Activity:
Search term "Collapse": please copy every line of the records below that contains it.

Dataset records:
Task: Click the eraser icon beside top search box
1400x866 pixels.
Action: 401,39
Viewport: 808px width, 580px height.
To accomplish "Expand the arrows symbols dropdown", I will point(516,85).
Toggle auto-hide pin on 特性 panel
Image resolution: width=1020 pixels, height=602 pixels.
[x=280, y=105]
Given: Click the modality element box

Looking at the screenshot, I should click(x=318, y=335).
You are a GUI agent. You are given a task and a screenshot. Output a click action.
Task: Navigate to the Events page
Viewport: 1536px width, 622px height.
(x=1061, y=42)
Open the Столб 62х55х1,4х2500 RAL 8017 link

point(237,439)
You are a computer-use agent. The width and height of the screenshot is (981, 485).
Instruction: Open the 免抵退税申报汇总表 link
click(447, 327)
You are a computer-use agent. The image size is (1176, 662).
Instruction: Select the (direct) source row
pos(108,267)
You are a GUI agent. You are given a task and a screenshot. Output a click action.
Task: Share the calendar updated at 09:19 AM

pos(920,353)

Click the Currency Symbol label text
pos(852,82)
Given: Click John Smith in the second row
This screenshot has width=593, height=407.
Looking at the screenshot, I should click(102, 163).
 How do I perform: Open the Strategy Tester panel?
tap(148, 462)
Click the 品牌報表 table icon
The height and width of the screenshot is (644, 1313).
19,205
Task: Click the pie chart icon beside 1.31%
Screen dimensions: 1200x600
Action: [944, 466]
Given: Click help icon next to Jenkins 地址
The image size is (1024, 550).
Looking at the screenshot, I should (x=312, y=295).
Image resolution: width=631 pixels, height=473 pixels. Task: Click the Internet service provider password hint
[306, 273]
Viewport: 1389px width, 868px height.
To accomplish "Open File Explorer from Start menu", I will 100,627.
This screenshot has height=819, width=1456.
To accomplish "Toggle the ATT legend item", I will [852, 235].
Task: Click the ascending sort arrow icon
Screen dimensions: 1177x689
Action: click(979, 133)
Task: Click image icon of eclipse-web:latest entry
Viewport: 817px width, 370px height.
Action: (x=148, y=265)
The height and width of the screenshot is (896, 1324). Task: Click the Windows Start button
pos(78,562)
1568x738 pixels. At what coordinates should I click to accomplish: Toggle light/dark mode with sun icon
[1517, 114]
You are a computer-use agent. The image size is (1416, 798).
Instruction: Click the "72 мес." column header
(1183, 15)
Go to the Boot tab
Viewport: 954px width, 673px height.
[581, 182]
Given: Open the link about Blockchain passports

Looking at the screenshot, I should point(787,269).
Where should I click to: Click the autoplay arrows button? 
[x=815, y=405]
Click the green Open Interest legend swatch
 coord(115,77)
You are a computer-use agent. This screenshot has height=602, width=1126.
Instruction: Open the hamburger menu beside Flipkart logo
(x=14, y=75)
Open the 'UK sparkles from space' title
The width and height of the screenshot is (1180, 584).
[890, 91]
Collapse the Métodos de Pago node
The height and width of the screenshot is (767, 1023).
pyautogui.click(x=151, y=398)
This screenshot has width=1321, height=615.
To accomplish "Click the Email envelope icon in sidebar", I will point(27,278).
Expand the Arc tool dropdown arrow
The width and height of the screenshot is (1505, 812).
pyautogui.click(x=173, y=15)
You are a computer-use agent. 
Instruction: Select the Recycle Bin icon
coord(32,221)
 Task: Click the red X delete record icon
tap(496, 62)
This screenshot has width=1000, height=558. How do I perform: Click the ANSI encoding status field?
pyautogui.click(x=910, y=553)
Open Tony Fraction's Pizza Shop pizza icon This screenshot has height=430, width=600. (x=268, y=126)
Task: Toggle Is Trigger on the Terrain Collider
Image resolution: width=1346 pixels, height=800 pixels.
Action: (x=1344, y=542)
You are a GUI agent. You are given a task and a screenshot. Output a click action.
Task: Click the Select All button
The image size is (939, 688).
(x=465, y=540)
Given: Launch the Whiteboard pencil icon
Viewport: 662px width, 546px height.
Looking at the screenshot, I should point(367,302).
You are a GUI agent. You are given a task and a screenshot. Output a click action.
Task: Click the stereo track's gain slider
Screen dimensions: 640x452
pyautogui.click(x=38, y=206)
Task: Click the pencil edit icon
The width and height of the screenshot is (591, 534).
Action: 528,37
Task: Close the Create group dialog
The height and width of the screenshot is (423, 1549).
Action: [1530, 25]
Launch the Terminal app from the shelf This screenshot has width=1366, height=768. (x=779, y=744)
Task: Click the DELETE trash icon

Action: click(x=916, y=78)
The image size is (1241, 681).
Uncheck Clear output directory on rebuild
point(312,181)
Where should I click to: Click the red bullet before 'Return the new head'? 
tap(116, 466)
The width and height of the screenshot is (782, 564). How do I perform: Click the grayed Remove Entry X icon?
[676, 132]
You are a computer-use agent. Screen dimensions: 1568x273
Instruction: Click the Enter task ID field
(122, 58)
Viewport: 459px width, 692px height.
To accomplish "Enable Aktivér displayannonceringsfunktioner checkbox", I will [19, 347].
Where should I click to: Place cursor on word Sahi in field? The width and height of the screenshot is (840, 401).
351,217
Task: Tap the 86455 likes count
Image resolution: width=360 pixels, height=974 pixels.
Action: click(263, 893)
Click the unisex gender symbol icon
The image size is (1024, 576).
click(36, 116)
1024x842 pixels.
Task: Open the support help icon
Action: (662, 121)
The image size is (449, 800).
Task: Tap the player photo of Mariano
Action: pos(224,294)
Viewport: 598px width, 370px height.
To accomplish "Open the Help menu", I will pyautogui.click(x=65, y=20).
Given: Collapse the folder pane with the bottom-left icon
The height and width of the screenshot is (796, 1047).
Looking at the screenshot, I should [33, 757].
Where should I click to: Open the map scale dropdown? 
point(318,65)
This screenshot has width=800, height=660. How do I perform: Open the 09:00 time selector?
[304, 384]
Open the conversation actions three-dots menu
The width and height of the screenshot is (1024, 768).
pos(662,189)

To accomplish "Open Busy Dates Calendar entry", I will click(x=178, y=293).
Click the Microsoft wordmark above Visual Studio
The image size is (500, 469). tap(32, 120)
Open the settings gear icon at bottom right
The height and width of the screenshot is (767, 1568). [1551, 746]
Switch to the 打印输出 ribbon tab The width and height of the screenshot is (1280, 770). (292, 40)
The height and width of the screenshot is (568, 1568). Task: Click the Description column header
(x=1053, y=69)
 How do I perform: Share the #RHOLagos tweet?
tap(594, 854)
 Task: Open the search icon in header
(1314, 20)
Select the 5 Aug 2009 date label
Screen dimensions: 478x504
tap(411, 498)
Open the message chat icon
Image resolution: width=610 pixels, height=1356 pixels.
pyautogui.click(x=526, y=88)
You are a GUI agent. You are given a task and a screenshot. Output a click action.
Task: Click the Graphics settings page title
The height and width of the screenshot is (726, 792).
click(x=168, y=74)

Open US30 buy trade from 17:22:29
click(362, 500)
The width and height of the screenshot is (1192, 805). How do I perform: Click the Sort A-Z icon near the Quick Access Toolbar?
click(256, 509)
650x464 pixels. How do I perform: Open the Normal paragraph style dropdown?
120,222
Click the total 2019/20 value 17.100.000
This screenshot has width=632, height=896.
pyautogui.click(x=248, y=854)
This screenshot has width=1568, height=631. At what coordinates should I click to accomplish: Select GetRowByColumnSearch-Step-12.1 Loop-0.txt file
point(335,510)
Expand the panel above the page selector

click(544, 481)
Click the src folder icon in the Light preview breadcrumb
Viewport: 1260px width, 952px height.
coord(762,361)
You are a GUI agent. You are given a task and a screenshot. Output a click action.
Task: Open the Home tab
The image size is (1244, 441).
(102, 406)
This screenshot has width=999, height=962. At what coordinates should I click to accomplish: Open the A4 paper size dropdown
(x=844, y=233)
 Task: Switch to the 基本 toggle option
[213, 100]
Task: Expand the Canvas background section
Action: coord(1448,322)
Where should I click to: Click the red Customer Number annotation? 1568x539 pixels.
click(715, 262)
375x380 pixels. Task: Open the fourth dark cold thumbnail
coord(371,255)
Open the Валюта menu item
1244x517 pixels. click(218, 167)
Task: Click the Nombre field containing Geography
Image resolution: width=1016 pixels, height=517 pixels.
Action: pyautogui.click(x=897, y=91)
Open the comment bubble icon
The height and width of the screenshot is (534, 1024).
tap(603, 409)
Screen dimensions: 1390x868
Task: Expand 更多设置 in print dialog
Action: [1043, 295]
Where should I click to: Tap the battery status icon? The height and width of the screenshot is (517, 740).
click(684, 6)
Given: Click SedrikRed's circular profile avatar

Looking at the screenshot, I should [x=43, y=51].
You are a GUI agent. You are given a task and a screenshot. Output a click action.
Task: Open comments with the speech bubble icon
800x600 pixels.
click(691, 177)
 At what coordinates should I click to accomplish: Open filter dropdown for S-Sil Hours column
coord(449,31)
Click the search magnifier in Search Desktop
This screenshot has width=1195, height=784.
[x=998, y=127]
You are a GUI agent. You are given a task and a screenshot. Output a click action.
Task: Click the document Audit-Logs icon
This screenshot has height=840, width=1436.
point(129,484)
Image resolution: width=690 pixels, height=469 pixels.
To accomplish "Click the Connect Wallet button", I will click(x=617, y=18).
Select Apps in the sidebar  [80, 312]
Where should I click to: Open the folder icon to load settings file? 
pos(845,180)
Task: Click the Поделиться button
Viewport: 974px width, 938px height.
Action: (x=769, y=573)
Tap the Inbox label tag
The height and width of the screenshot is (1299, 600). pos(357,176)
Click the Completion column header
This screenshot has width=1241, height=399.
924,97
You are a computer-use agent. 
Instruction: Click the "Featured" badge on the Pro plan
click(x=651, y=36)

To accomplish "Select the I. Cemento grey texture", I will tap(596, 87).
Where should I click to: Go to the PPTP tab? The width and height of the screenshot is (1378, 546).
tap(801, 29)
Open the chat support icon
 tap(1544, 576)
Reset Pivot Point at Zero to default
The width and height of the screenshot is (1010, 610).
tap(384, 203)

Result:
Collapse the Métodos de Pago node
Given: Collapse the folder pane with the bottom-left icon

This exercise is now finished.